Seção de texto:

═══

A troca de baterias pode ter estagnado na maior parte do mundo, mas a gigante canadense de autopeças Magna International está apostando que os milhões de veículos de duas e três rodas da Índia e sua economia de entregas em expansão fazem dela o lugar perfeito para o modelo realmente funcionar. E por isso está dobrando a aposta na Yuma Energy, uma empresa de Bengaluru que opera uma rede de troca de baterias para veículos elétricos de duas e três rodas.

A Yuma, que surgiu da startup indiana de mobilidade Yulu no início de 2023, já realizou mais de 60 milhões de trocas até o momento e tem cerca de 100.000 baterias implantadas em sua rede. A Magna está agora investindo mais US$ 35 milhões na Yuma, aumentando sua participação de 51% que tinha quando a joint venture foi formada, disse o diretor-gerente da Yuma, Muthu Subramanian, ao TechCrunch. A participação de 49% da Yulu será diluída, embora Subramanian não tenha revelado a nova divisão de propriedade.

A mais recente aposta da Magna depende da crescente economia de gig da Índia. Os entregadores perdem tempo valioso e receita enquanto carregam seus VEs, e Subramanian estima que apenas 10% a 15% dos veículos de trabalhadores de gig na Índia são elétricos hoje, deixando muito espaço para crescimento. "Com o alto tempo de uso diário dos trabalhadores de gig indianos, um VE faz total sentido em termos de custo de propriedade", disse ele, acrescentando que "o tempo de atividade é importante". A Yuma tem como alvo esses motociclistas de alta quilometragem, argumentando que a troca é mais prática do que o carregamento rápido: uma bateria pode ser trocada em menos de dois minutos, enquanto até mesmo um carregamento rápido de 20 ou 30 minutos tira o motociclista da estrada e exige mais espaço e energia.

Construir essa conveniência é caro, no entanto, pois a Yuma deve manter suas baterias e infraestrutura de troca prontas antes que motociclistas suficientes cheguem para utilizá-las totalmente. "É um negócio de capital intensivo, e a economia unitária se concretizará em escala", disse Subramanian. A Yuma ainda não é lucrativa, embora algumas de suas estações de troca mais antigas já sejam positivas em EBITDA. A empresa opera mais de 400 estações com mais de 2.500 unidades de carregamento e encerrou o ano fiscal em março de 2026 com cerca de ₹ 1 bilhão (cerca de US$ 10,5 milhões) em receita. Ela tem como meta o ponto de equilíbrio do EBITDA nos próximos dois trimestres.

═══

(Dados de localização por coordenadas de pixel)
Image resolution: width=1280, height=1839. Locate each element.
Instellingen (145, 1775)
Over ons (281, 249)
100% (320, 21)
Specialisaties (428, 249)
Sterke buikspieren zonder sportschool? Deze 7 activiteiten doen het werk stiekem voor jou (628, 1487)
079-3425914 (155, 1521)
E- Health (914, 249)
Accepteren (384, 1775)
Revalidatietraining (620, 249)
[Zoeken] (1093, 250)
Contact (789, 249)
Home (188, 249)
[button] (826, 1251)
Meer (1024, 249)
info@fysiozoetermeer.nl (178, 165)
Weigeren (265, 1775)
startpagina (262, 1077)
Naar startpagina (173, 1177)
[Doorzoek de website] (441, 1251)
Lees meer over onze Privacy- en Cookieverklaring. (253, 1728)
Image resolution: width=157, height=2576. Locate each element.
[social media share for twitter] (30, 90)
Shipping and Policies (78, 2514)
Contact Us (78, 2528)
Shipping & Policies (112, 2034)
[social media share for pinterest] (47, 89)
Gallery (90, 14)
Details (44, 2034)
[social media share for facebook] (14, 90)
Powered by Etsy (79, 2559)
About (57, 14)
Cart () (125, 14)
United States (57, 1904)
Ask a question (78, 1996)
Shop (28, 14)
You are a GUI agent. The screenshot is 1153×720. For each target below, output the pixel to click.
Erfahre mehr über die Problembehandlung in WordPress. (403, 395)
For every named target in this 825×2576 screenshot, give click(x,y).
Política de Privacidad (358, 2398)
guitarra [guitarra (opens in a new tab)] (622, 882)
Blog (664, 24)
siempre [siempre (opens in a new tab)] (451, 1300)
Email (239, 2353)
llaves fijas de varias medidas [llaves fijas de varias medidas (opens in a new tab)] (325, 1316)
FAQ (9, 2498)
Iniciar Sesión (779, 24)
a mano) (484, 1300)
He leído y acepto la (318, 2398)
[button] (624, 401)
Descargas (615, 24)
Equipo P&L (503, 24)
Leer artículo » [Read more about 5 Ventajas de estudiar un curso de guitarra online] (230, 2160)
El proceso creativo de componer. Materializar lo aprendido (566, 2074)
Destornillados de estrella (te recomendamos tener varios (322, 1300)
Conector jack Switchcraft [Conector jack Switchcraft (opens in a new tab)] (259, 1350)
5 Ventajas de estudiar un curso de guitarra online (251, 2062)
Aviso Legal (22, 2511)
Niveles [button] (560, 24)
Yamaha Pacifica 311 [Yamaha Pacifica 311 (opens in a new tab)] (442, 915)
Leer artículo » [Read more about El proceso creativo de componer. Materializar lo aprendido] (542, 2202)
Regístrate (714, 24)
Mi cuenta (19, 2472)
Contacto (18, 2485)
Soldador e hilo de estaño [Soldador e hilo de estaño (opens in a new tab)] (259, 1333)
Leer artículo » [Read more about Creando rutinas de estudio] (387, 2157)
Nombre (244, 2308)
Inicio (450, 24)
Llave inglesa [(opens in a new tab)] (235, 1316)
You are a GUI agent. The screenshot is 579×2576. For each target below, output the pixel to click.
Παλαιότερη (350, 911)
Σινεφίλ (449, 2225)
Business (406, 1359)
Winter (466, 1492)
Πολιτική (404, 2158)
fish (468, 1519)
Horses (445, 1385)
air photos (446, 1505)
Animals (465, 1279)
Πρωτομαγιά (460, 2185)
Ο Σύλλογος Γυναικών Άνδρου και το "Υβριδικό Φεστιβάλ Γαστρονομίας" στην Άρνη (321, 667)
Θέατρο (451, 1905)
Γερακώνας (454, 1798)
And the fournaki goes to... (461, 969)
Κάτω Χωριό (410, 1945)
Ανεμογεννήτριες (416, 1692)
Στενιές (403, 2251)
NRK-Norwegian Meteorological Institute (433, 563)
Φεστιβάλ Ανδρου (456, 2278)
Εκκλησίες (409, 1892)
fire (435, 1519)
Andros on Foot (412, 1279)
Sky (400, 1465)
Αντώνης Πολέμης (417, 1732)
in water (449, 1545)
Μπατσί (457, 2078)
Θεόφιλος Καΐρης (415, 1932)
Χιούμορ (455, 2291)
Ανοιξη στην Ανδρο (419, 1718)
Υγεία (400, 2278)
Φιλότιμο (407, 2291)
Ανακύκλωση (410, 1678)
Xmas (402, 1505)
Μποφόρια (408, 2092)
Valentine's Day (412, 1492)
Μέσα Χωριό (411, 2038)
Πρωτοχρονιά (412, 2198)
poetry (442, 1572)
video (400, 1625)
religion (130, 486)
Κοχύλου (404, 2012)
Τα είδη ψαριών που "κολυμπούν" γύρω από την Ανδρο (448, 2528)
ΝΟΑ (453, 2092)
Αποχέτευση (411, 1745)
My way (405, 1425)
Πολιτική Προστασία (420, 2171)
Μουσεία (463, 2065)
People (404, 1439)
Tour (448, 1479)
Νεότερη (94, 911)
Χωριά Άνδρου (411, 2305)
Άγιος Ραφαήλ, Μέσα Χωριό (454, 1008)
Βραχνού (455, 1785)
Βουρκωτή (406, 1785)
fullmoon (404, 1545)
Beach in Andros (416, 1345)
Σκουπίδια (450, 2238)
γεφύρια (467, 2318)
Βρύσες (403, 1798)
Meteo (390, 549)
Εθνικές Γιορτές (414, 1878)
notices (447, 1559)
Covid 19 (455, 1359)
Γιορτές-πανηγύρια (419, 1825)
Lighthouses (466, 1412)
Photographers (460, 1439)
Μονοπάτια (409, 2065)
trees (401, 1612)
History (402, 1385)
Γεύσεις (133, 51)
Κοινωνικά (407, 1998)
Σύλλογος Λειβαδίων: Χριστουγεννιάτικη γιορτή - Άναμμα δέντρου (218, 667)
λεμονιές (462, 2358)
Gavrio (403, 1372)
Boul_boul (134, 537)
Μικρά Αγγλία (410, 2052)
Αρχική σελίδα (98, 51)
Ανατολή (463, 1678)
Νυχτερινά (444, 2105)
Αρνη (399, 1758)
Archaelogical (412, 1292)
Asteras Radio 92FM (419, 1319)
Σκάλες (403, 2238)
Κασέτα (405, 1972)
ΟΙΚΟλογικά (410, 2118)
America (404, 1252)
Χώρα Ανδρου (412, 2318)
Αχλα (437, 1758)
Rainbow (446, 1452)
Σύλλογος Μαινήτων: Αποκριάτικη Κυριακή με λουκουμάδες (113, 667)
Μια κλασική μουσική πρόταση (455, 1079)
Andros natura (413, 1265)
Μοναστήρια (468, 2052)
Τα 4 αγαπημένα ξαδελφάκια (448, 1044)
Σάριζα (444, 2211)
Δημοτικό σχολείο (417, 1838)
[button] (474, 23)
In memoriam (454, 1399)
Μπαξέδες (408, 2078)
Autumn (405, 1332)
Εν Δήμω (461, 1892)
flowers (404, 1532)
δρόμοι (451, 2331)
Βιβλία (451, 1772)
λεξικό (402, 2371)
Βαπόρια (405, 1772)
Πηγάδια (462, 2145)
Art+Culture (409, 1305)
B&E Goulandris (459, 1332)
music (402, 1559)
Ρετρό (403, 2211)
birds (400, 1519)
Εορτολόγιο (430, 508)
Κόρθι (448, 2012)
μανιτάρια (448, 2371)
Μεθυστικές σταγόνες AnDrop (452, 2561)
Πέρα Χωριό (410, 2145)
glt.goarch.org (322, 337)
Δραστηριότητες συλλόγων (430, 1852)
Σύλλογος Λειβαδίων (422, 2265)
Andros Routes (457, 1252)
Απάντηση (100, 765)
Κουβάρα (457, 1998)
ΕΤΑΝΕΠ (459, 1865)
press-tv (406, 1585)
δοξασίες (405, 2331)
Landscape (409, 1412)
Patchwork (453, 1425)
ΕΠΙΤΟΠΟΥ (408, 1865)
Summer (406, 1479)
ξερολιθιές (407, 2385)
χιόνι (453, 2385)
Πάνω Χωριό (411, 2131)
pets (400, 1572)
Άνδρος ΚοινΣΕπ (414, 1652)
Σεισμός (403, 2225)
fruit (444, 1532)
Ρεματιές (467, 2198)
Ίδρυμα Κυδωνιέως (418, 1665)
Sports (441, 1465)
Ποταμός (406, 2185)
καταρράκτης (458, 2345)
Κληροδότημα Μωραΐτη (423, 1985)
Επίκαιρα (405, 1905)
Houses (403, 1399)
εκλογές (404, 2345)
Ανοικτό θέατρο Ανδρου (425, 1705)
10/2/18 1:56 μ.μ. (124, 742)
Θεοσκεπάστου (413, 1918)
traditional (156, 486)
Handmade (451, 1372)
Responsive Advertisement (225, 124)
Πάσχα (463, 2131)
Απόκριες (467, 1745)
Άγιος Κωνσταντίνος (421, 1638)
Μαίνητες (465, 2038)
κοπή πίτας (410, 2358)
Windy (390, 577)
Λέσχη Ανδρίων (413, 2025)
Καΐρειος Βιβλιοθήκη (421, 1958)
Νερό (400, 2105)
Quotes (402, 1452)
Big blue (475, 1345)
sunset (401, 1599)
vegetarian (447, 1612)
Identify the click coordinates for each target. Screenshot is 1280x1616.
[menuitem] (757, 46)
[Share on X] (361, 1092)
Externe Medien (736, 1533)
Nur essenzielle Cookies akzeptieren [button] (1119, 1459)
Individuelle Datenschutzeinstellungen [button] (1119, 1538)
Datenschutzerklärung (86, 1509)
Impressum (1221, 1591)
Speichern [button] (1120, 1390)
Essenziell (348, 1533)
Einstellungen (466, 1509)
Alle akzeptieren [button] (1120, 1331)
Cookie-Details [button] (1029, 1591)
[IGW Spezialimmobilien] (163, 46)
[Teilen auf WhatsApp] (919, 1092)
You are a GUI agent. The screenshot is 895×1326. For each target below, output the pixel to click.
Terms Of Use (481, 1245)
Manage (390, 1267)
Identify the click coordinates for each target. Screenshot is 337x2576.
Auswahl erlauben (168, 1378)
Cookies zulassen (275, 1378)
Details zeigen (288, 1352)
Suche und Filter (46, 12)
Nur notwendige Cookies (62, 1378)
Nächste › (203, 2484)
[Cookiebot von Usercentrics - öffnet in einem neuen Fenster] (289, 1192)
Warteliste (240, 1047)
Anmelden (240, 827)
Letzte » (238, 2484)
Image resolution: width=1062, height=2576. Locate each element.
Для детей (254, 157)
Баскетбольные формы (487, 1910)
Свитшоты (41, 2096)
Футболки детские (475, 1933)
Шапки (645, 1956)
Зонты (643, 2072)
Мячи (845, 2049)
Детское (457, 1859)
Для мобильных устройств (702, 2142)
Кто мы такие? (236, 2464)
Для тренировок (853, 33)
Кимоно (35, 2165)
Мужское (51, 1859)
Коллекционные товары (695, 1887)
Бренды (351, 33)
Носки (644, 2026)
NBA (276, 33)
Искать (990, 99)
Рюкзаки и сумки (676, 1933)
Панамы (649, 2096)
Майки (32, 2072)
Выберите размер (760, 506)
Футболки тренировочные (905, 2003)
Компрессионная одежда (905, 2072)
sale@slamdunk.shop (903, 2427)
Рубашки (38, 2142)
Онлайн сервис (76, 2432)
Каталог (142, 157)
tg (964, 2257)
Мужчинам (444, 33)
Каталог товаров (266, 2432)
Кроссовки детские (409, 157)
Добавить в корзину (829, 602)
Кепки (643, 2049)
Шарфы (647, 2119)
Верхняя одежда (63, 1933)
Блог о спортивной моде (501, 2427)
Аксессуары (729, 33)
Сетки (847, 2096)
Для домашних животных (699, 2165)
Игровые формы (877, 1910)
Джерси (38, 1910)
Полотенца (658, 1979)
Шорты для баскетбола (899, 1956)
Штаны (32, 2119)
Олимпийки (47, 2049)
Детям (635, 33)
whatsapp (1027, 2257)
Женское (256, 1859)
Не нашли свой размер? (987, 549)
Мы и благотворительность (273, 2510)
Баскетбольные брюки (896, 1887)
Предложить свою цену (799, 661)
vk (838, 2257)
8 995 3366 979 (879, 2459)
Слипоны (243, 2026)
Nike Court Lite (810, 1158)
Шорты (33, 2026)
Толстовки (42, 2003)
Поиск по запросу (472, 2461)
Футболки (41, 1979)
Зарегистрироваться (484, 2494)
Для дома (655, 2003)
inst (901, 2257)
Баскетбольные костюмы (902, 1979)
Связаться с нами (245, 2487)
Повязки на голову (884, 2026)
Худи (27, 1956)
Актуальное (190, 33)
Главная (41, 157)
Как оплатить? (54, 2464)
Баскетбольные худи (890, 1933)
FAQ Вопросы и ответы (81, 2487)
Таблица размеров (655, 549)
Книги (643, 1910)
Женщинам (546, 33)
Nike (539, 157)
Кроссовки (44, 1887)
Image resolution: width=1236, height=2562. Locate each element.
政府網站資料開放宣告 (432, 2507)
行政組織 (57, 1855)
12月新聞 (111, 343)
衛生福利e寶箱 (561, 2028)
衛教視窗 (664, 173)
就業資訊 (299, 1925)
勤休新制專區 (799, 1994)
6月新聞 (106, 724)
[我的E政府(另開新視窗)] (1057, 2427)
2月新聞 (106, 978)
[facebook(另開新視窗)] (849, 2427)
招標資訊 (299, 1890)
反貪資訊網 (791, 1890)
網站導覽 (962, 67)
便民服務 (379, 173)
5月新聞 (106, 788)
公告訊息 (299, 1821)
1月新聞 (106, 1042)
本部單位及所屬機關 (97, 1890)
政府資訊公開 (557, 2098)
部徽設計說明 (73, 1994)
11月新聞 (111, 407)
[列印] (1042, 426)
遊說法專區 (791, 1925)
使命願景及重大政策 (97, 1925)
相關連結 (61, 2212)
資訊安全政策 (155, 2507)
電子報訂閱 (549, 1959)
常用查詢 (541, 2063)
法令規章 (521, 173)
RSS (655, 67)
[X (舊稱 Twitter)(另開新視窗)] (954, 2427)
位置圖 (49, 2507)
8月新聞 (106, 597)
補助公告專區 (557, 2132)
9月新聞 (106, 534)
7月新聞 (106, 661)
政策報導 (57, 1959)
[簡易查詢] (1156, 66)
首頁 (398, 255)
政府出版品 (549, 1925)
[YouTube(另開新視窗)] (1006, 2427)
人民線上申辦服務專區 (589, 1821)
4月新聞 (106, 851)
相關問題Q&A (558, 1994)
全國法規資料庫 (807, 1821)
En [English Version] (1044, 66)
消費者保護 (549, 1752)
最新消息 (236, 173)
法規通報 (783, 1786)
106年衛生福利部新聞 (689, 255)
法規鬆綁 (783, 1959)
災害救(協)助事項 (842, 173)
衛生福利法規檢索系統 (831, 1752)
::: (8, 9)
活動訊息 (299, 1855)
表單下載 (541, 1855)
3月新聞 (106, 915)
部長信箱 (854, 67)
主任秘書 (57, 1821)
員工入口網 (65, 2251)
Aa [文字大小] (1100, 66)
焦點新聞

═══

Lista de atividades:
**1)** Resuma em duas frases o texto sobre a troca de baterias na Índia.
**2)** Escreva a continuação do texto sobre a troca de baterias na Índia, começando logo depois da última frase.

Respostas do exercício:
**1)** A Magna International está investindo mais US$ 35 milhões na Yuma Energy, empresa de Bengaluru que opera uma rede de troca de baterias para veículos elétricos de duas e três rodas, apostando na economia de entregas em expansão da Índia. A Yuma defende que trocar uma bateria em menos de dois minutos é mais prático do que o carregamento rápido para motociclistas de alta quilometragem, mas ainda não é lucrativa e tem como meta o ponto de equilíbrio do EBITDA nos próximos dois trimestres.

**2)**
Chegar lá exigirá que a Yuma construa antes da demanda. A empresa planeja usar a maior parte do investimento da Magna para expandir sua infraestrutura de troca e dobrar sua frota de cerca de 100.000 baterias nos próximos 12 a 18 meses. A Yulu ainda é responsável pela grande maioria das 60 milhões de trocas vitalícias da Yuma, embora essa dependência tenha começado a diminuir: cerca de 15% a 20% das trocas no último trimestre vieram de clientes que não são da Yulu. A Yuma agora atende mais de cinco frotas e integrou suas baterias a mais de 10 plataformas de veículos, incluindo modelos da Kinetic Green, Motovolt, BGauss e Quantum Energy. Ela espera que clientes que não são da Yulu representem cerca de 25% das trocas em dois anos.

No início deste mês, a Yulu levantou US$ 93 milhões para expandir sua frota de veículos elétricos de duas rodas, então a Yuma precisará expandir sua rede para acompanhar seu maior cliente e acomodar frotas mais novas. A Yuma opera em 18 cidades indianas, incluindo Bengaluru, Hyderabad, Mumbai, Delhi, Jaipur, Lucknow, Indore, Coimbatore, Kochi e Kolkata. Com capital novo, ela planeja expandir para Chennai e Pune nos próximos trimestres, adicionando mais estações nas cidades existentes.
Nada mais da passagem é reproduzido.